_Work required_: Retype the lines below exactly, but only those from the line that has "Click drag handle" through the line that has "Task: Click the NFC app icon in title bar". Omit every picture.

** Opening Source information block **

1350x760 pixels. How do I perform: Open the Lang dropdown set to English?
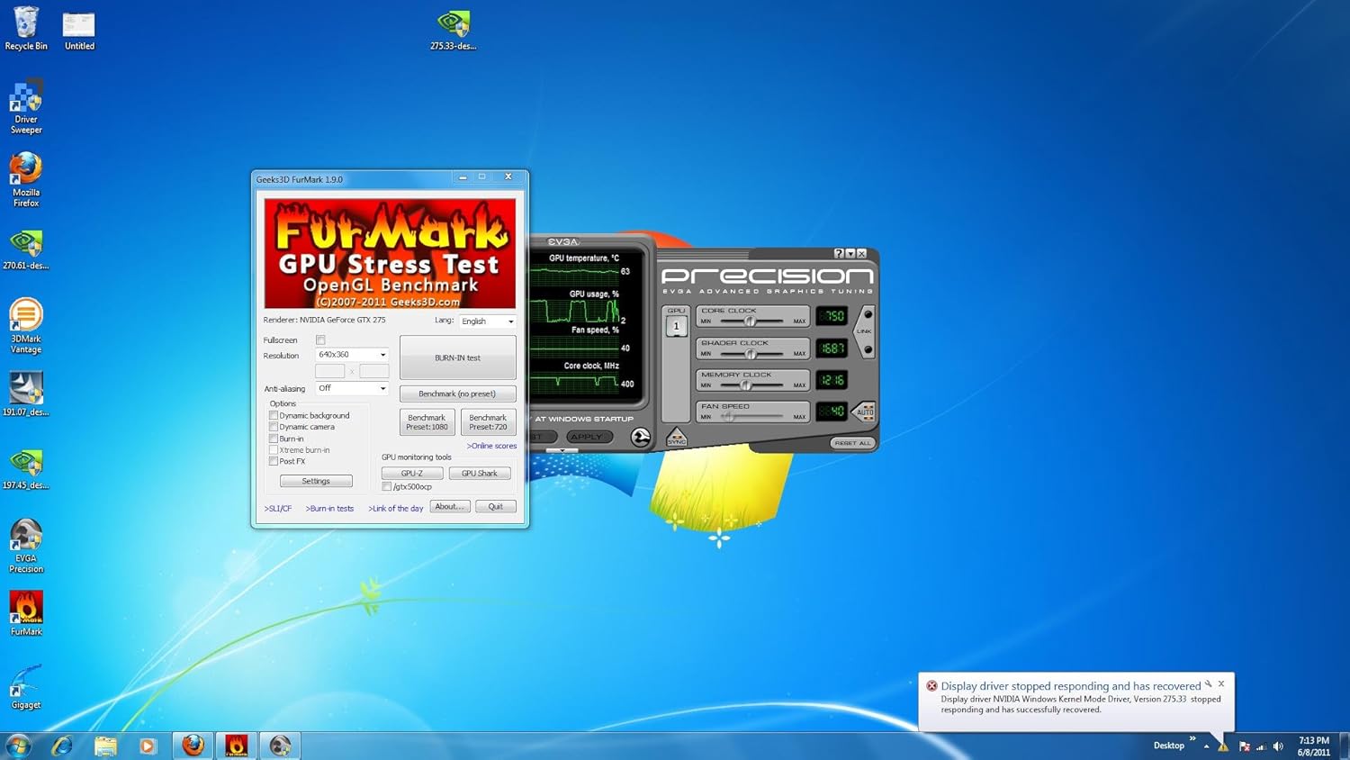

** Closing Source information block **
** Opening Source information block **

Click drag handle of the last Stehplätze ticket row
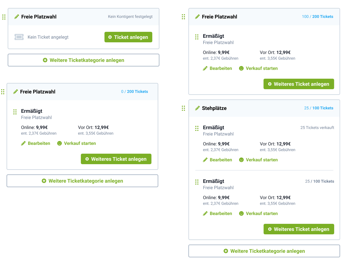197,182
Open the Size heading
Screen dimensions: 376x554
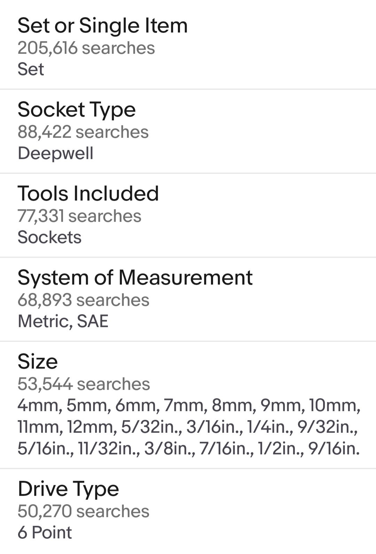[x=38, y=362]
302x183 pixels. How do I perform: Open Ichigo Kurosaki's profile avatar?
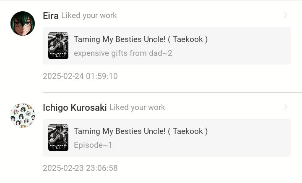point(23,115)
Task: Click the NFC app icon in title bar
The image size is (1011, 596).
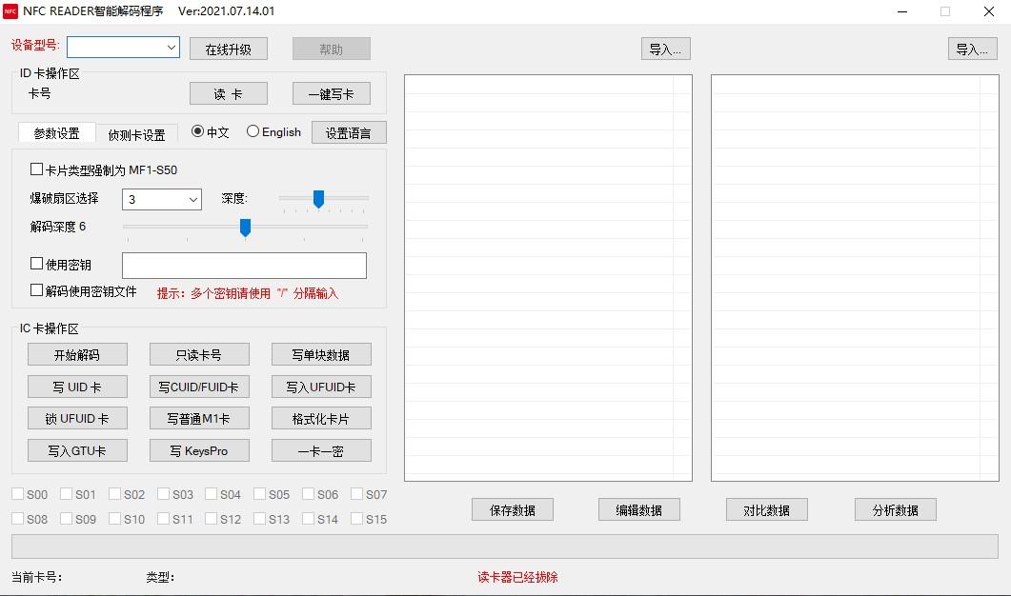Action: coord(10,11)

** Closing Source information block **
** Opening Source information block **

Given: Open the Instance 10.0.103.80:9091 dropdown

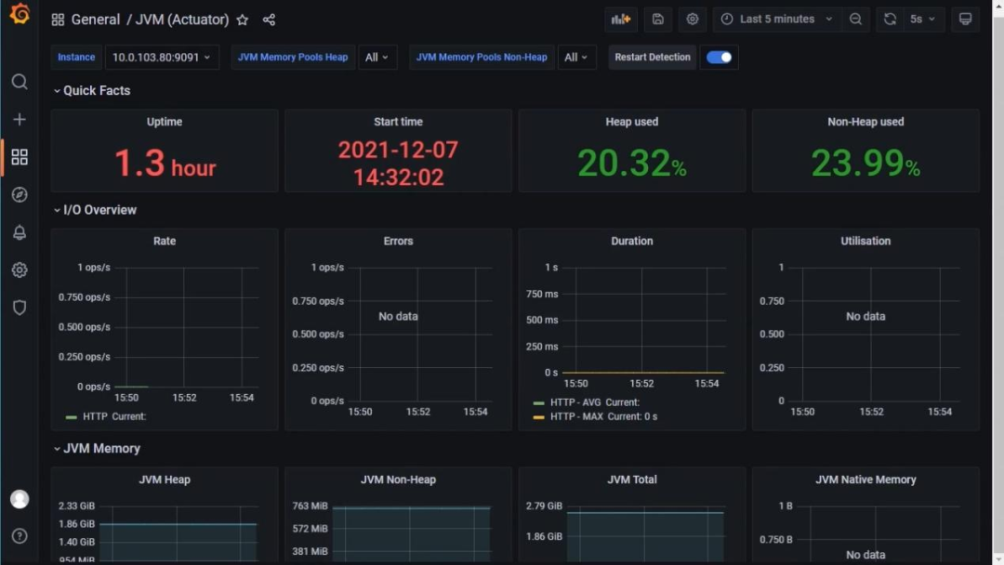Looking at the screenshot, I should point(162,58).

** Closing Source information block **

_Task solution_:
Click drag handle of the last Stehplätze ticket row
197,182
Open the Size heading
Screen dimensions: 376x554
[x=38, y=362]
302x183 pixels. How do I perform: Open Ichigo Kurosaki's profile avatar?
point(23,115)
Task: Click the NFC app icon in title bar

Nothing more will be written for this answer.